Grading, like so much in our educational system, is long overdue for an overhaul. Just in my lifetime, the grading systems of the early 80’s are the same ones we employ on a day to day basis today. While it serves a purpose, it really doesn’t co-exist very nicely with the ideas of individualized or personalized learning, differentiation, and teaching the whole child. Grading simply can’t be the only means by which we provide feedback to students, and while there are a variety of ways to give deeper and more specific feedback, I personally think giving badges is a practice worth exploring.

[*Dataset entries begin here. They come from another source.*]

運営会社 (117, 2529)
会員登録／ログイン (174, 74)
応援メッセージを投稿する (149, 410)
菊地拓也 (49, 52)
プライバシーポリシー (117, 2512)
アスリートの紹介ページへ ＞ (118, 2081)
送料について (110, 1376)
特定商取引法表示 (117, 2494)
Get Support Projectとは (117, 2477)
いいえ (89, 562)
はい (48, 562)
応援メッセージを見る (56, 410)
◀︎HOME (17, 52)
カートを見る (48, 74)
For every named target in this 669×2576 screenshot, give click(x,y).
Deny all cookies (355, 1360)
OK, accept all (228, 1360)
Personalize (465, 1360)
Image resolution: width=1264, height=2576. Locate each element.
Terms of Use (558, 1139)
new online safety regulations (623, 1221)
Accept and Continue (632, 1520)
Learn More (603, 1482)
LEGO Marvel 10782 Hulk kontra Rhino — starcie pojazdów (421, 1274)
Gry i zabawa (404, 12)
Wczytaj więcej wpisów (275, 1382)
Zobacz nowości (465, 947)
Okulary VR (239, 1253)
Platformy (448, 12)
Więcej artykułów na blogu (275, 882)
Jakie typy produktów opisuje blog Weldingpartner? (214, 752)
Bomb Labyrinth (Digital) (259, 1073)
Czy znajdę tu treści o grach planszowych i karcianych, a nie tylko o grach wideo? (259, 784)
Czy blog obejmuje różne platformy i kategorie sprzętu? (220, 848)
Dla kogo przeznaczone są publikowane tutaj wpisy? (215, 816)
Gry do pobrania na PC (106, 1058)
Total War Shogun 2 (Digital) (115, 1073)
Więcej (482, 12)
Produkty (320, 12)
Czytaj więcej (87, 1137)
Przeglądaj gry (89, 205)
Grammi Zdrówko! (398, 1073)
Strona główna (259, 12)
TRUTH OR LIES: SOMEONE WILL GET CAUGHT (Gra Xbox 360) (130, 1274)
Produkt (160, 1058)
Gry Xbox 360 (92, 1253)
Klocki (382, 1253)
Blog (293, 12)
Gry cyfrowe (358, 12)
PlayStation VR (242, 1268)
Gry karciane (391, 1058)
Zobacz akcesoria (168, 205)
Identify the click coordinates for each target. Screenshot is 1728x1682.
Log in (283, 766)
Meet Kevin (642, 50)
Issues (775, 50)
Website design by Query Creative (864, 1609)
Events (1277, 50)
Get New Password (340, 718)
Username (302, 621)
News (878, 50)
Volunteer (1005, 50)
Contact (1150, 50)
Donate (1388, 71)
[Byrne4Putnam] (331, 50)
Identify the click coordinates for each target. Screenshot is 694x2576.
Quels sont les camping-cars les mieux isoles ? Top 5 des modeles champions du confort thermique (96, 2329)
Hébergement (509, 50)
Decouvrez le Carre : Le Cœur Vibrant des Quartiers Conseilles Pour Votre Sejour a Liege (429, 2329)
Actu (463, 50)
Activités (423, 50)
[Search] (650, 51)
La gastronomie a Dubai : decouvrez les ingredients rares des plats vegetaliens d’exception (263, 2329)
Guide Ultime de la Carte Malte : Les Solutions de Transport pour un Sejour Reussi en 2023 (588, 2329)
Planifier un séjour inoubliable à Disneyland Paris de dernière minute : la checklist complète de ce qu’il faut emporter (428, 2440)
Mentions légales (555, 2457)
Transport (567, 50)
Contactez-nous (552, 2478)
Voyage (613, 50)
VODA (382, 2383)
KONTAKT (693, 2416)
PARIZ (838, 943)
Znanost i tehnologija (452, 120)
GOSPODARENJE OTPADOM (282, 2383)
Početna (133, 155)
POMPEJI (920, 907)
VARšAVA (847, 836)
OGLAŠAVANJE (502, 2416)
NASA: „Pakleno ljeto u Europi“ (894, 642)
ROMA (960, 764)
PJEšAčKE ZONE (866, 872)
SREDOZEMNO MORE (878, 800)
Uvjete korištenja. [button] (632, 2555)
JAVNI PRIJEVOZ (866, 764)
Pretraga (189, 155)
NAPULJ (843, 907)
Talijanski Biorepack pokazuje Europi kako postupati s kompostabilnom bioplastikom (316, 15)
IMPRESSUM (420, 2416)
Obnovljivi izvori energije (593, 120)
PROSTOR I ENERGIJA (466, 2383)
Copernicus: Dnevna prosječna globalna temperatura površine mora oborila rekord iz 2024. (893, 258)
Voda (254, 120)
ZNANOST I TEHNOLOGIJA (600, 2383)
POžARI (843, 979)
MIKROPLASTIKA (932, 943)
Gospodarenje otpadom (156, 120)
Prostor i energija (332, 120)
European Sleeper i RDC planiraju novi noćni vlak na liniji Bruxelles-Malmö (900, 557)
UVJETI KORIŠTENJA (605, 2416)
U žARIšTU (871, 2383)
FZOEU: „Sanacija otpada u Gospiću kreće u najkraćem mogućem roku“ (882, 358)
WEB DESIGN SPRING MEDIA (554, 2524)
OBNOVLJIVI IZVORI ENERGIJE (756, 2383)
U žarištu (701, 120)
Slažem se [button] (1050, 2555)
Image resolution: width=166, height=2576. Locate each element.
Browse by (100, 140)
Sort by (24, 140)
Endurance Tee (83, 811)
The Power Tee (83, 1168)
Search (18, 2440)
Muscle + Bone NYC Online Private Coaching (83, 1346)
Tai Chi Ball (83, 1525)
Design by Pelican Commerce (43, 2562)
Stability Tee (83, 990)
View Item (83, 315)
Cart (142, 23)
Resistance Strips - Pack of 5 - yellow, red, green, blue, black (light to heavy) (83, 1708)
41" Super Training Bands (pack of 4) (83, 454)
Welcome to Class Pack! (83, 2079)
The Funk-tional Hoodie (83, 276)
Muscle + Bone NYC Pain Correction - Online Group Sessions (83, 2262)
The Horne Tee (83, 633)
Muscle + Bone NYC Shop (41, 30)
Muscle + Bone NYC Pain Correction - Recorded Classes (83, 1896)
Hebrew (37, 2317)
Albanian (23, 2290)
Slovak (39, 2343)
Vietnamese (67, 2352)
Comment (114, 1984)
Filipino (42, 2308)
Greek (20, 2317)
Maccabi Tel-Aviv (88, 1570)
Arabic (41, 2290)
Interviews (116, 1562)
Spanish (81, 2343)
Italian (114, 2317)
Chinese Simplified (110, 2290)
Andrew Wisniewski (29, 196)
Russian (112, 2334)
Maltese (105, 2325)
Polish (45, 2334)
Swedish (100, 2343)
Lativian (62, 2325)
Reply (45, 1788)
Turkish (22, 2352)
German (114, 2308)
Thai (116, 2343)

Think about those students you have taught in your days as a teacher. Think about the varying skills, interests, and abilities they brought in each and every day. Now think about evaluating those varying attributes using the same exact set of expectations each and every day. What might happen if we looked at daily feedback as a way to engage the core of a child in an effort to bring out the best they have to offer, not just an understanding of math facts?

What I love about they idea of badging is that it is so continually open. Grading is closed. We give a test, we score a test, we record the grade, and we return the test. More often than not, that is where the door closes. You were either successful, or you were not.  Badging allows you to identify the elements of that make the child a strong learner, and while you can certainly provide instructional, you can additionally award badges for skills, interests, and non-instructional abilities.

Imagine you could tell every kid in your class that you saw much more than a spelling grade. Imagine you show each child you see them for far more than a letter or number grade. Awarding badges can be done in a variety of ways, but when using a learning management system, you can not only award the badges throughout the year, but keep a running record of the growth and strengths each child possesses. I personally love Classflow for awarding badges. In the middle of a lesson delivery, I can look out at a student who is struggling, award them a perseverance badge, and open the door rather than shutting it. I can identify the student might not understand the math problem, but has some great artistic skills, and in time find a way to bridge the two. Drawing math problems might be solution to engagement, all because you build that confidence in other ways. I can award one student a badge, multiple students, or the whole group. I have the ability to create my own badges if I choose, and make it truly meaningful to my classroom culture. The opportunities are endless!

Have you tried badging? Are you considering it? I would love to hear your experiences. Learning together is always better!